En septembre 1810, les ouvriers qui procèdent aux réparations sous la direction de Denis Philibert Lapret (1761-1821), architecte municipal, demandent le paiement d’une avance. Le 30 mai 1811, dans le cadre de la politique municipale d’alignement des rues, cet architecte signe le plan d’un projet de « place de la Comédie », bordée d’un « promenoir couvert » qu’il prévoit d’ouvrir devant le théâtre, en remplacement d’une partie de l’ancienne abbaye, de sa cour et d’un morceau du jardin (Figure 1).

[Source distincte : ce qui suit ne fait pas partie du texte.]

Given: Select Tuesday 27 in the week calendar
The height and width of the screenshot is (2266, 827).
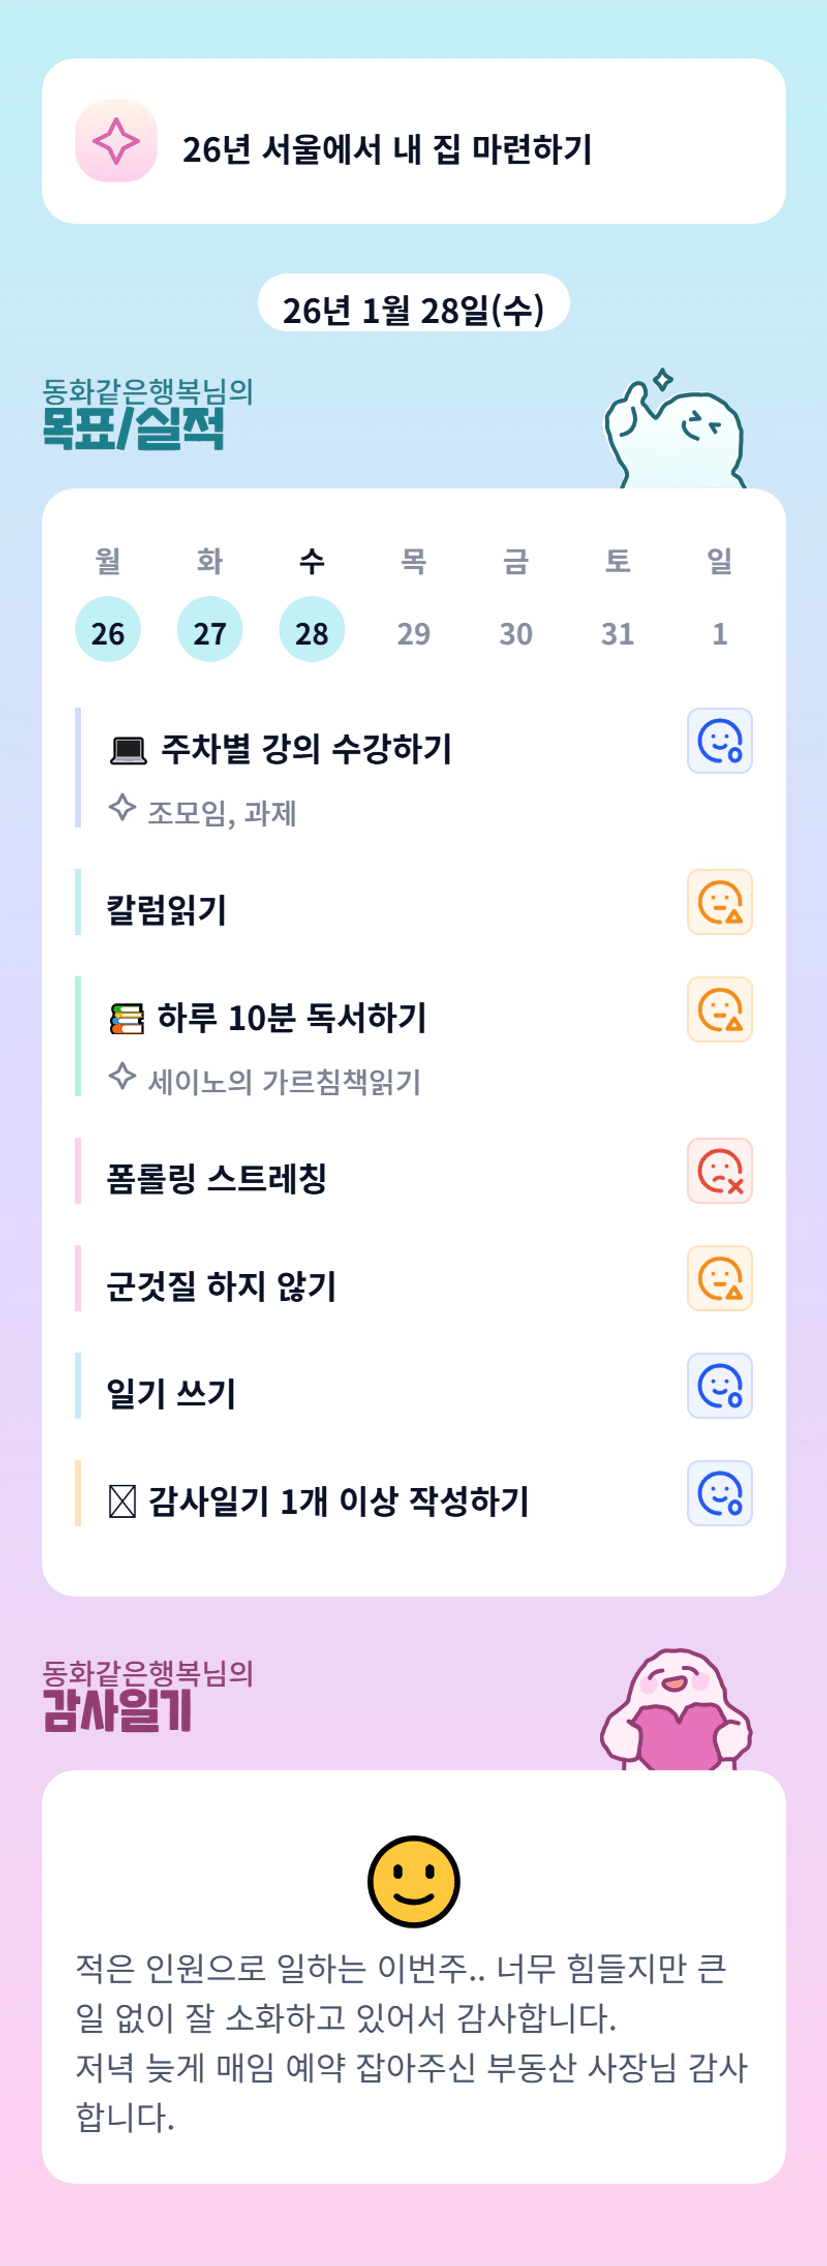Looking at the screenshot, I should point(210,631).
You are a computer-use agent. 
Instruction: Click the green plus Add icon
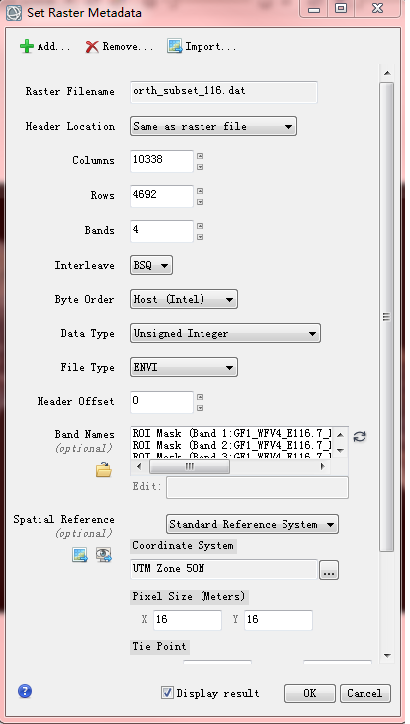click(x=27, y=47)
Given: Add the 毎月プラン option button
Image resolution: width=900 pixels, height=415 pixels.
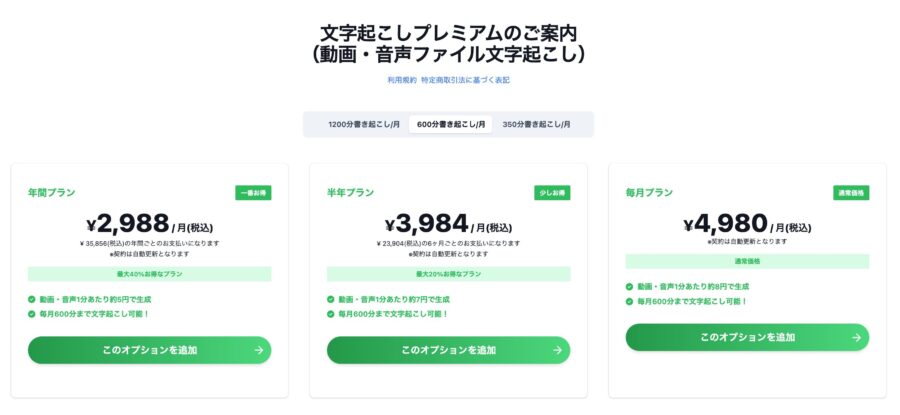Looking at the screenshot, I should coord(747,337).
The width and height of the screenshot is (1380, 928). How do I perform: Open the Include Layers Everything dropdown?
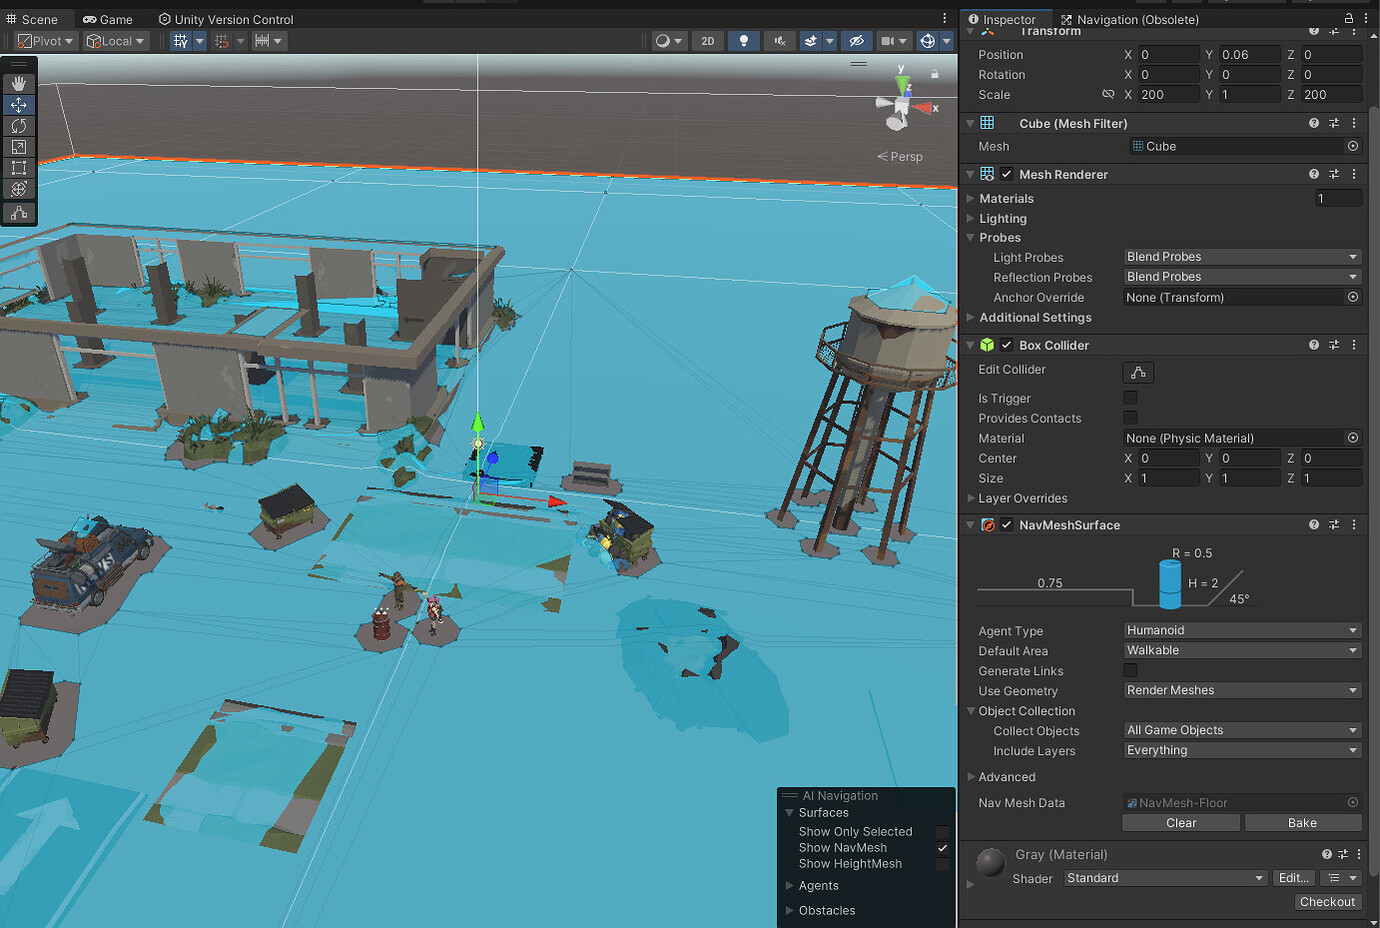click(x=1241, y=750)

Le 22 novembre 1811, le recteur écrit au maire de Besançon que « le défaut de bancs, de chaises, de tables, de chaires pour les professeurs n’a cessé dans le cours de l’an qui vient de s’écouler de se faire journellement sentir ». Puis, le 4 mai 1812, le recteur lui parle des « indispensables réparations » dont un décret impérial charge la ville. Les plans et devis de D. P. Lapret pour « approprier définitivement le bâtiment académique à sa destination » s’élèvent à 21 865 francs, montant réduit par le recteur à 19 136 francs. Il précise que cette somme permettrait notamment d’organiser la faculté de théologie9, de ne plus louer les chaises de l’église Notre-Dame voisine « pour asseoir les élèves », de conserver convenablement « les livres de Mr l’abbé de Billy qui se gâtent étendus sur des planchers », et d’établir définitivement le cabinet d’histoire naturelle dont les collections sont « entreposées dans un corridor humide ».
L’achat de propriété est signé le 24 septembre 1812. Plusieurs annuités sont prévues jusqu’au 31 décembre 1815, mais les événements de la fin de l’Empire repoussent cette échéance. En mai 1819, 54 217, 51 francs restent dus sur le capital et 13 133,23 francs sur les intérêts.